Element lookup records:
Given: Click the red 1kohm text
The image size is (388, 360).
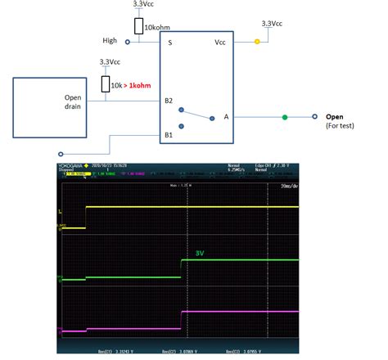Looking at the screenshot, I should (141, 85).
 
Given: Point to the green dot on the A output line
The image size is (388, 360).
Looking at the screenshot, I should (284, 117).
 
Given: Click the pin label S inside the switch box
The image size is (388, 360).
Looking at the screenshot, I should (169, 41).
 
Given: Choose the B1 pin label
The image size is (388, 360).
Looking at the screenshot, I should (169, 134).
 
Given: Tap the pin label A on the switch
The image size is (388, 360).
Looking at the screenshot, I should (226, 117).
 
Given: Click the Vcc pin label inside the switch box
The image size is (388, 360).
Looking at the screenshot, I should (219, 41).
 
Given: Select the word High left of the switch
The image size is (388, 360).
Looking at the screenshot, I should (109, 40).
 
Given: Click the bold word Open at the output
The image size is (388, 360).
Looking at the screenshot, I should (335, 116).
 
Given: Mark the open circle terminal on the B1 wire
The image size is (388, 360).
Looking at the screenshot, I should (62, 153).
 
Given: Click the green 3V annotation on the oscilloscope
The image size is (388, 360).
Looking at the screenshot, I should (200, 254).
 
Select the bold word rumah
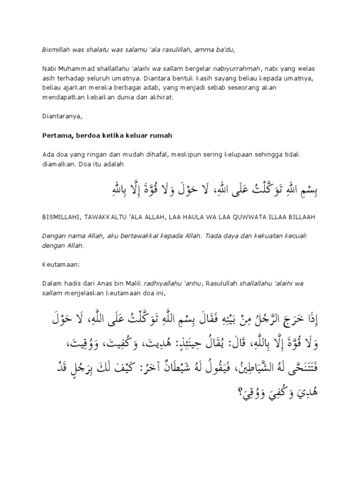(160, 135)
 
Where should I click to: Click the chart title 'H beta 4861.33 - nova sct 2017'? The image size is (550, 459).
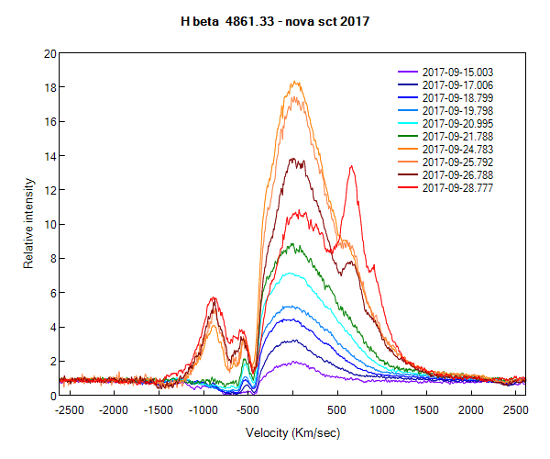pos(275,21)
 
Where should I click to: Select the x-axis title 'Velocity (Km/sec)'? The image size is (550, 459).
pos(292,431)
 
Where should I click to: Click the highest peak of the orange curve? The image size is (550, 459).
pos(295,82)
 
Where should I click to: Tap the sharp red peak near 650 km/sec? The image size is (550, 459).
pos(351,166)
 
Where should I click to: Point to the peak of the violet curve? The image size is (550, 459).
pos(293,362)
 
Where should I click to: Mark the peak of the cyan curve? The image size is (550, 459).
pos(292,273)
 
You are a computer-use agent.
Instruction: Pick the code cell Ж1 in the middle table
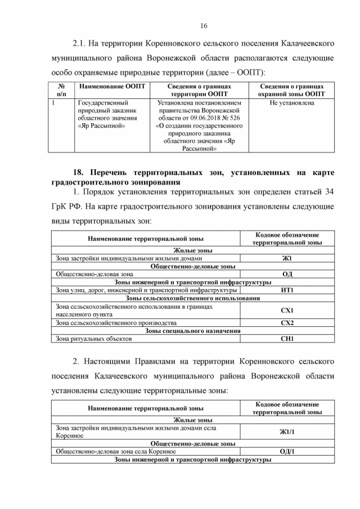click(287, 258)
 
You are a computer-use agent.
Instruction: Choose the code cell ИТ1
click(287, 290)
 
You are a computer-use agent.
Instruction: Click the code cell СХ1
click(287, 310)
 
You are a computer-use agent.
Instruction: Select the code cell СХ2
click(287, 323)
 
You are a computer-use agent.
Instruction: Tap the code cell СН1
click(287, 339)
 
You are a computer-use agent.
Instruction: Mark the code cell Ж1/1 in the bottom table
click(287, 431)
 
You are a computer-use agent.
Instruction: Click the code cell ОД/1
click(287, 452)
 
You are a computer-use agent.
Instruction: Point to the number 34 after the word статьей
click(327, 192)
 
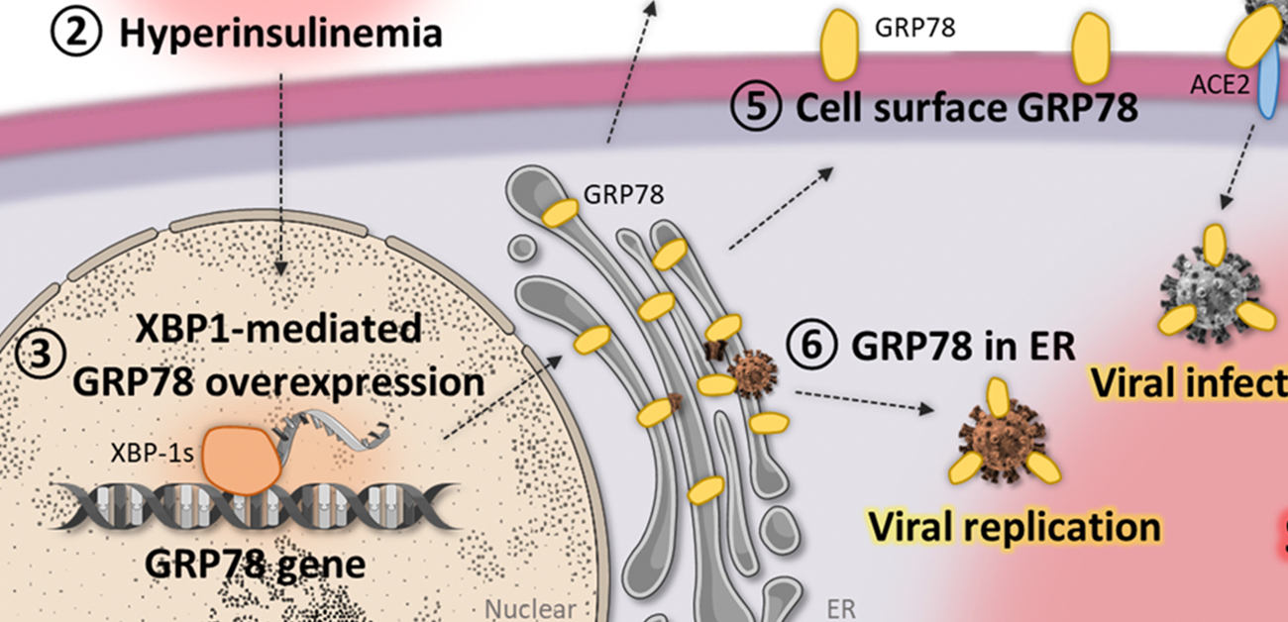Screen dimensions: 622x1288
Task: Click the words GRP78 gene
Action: click(x=256, y=563)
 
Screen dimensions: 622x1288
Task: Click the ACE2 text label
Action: click(x=1217, y=86)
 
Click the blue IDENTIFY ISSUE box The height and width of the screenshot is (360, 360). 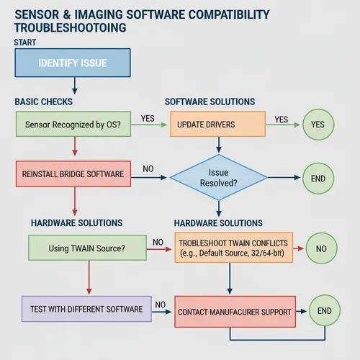[71, 63]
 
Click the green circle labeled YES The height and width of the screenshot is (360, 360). [317, 125]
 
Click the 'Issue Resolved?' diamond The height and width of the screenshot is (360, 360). [218, 178]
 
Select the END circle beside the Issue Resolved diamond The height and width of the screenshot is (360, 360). [317, 178]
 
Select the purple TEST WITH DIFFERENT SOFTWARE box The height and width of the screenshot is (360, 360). [86, 309]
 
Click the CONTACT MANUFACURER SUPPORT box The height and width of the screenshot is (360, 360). [235, 312]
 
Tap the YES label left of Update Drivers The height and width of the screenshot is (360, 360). [148, 119]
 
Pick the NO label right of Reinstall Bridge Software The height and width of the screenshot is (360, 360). [148, 169]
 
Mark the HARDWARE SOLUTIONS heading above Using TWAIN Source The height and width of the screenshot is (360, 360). [76, 223]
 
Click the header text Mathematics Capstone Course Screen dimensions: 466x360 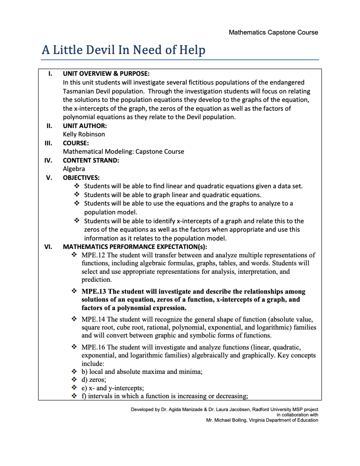point(273,32)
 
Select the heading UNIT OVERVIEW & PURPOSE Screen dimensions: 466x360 point(106,74)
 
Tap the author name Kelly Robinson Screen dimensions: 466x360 point(84,134)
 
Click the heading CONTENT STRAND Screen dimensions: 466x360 point(91,160)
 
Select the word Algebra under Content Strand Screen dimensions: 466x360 point(74,169)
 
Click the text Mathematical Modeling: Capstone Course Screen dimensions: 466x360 point(123,151)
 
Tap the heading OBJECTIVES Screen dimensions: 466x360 point(81,178)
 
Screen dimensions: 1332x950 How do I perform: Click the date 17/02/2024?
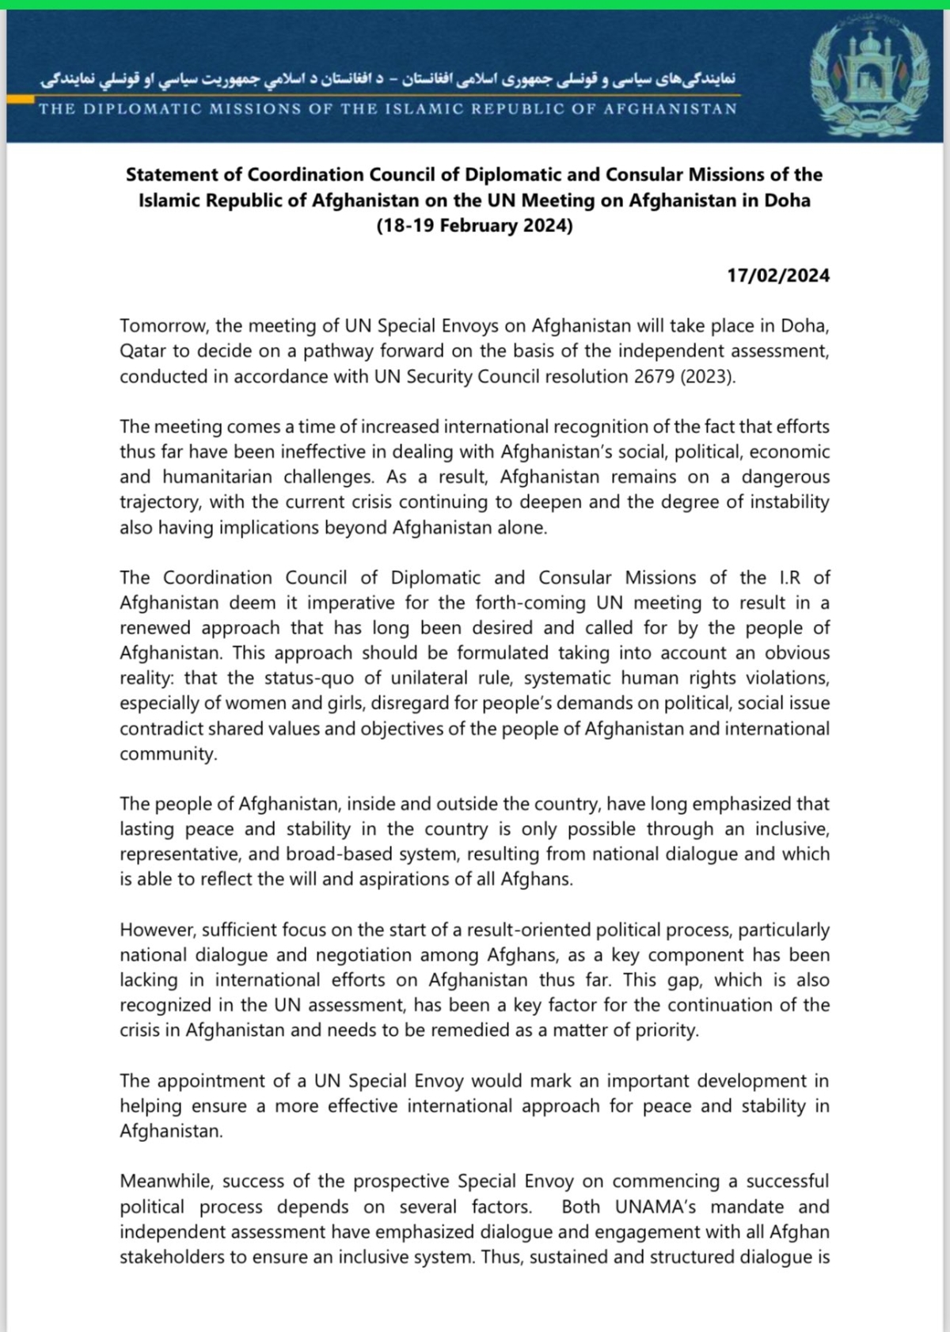pos(778,276)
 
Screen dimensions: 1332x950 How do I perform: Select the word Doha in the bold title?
pos(787,200)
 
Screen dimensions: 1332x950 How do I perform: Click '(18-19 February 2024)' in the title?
pos(474,225)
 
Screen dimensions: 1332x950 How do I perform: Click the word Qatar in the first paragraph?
pos(142,351)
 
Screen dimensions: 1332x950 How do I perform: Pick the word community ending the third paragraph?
pos(168,754)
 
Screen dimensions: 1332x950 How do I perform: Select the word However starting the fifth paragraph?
pos(156,930)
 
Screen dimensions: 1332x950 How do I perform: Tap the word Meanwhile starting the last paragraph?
pos(166,1182)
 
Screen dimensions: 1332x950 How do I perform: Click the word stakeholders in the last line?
pos(173,1257)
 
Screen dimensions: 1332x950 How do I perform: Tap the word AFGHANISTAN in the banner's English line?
pos(670,108)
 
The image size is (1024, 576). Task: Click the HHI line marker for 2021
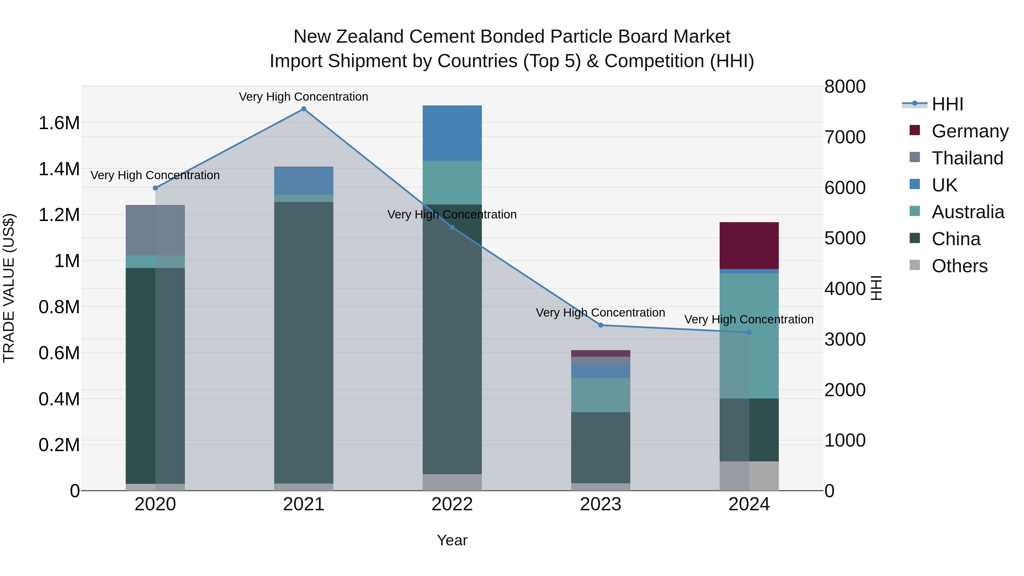(x=304, y=109)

DIRECTION: Rewrite the lines from the one containing "Select the heading" through the end of the records, inclusive, as a Markdown table with the columns Row and Line. Skip blank lines and leave the pictures out.

OUTPUT:
| Row | Line |
|---|---|
| 1 | Select the heading UNIT OVERVIEW & PURPOSE Screen dimensions: 466x360 point(106,74) |
| 2 | Tap the author name Kelly Robinson Screen dimensions: 466x360 point(84,134) |
| 3 | Click the heading CONTENT STRAND Screen dimensions: 466x360 point(91,160) |
| 4 | Select the word Algebra under Content Strand Screen dimensions: 466x360 point(74,169) |
| 5 | Click the text Mathematical Modeling: Capstone Course Screen dimensions: 466x360 point(123,151) |
| 6 | Tap the heading OBJECTIVES Screen dimensions: 466x360 point(81,178) |
| 7 | Screen dimensions: 1332x950 How do I perform: Click the date 17/02/2024? |
| 8 | pos(778,276) |
| 9 | Screen dimensions: 1332x950 How do I perform: Select the word Doha in the bold title? |
| 10 | pos(787,200) |
| 11 | Screen dimensions: 1332x950 How do I perform: Click '(18-19 February 2024)' in the title? |
| 12 | pos(474,225) |
| 13 | Screen dimensions: 1332x950 How do I perform: Click the word Qatar in the first paragraph? |
| 14 | pos(142,351) |
| 15 | Screen dimensions: 1332x950 How do I perform: Pick the word community ending the third paragraph? |
| 16 | pos(168,754) |
| 17 | Screen dimensions: 1332x950 How do I perform: Select the word However starting the fifth paragraph? |
| 18 | pos(156,930) |
| 19 | Screen dimensions: 1332x950 How do I perform: Tap the word Meanwhile starting the last paragraph? |
| 20 | pos(166,1182) |
| 21 | Screen dimensions: 1332x950 How do I perform: Click the word stakeholders in the last line? |
| 22 | pos(173,1257) |
| 23 | Screen dimensions: 1332x950 How do I perform: Tap the word AFGHANISTAN in the banner's English line? |
| 24 | pos(670,108) |
| 25 | The image size is (1024, 576). Task: Click the HHI line marker for 2021 |
| 26 | (x=304, y=109) |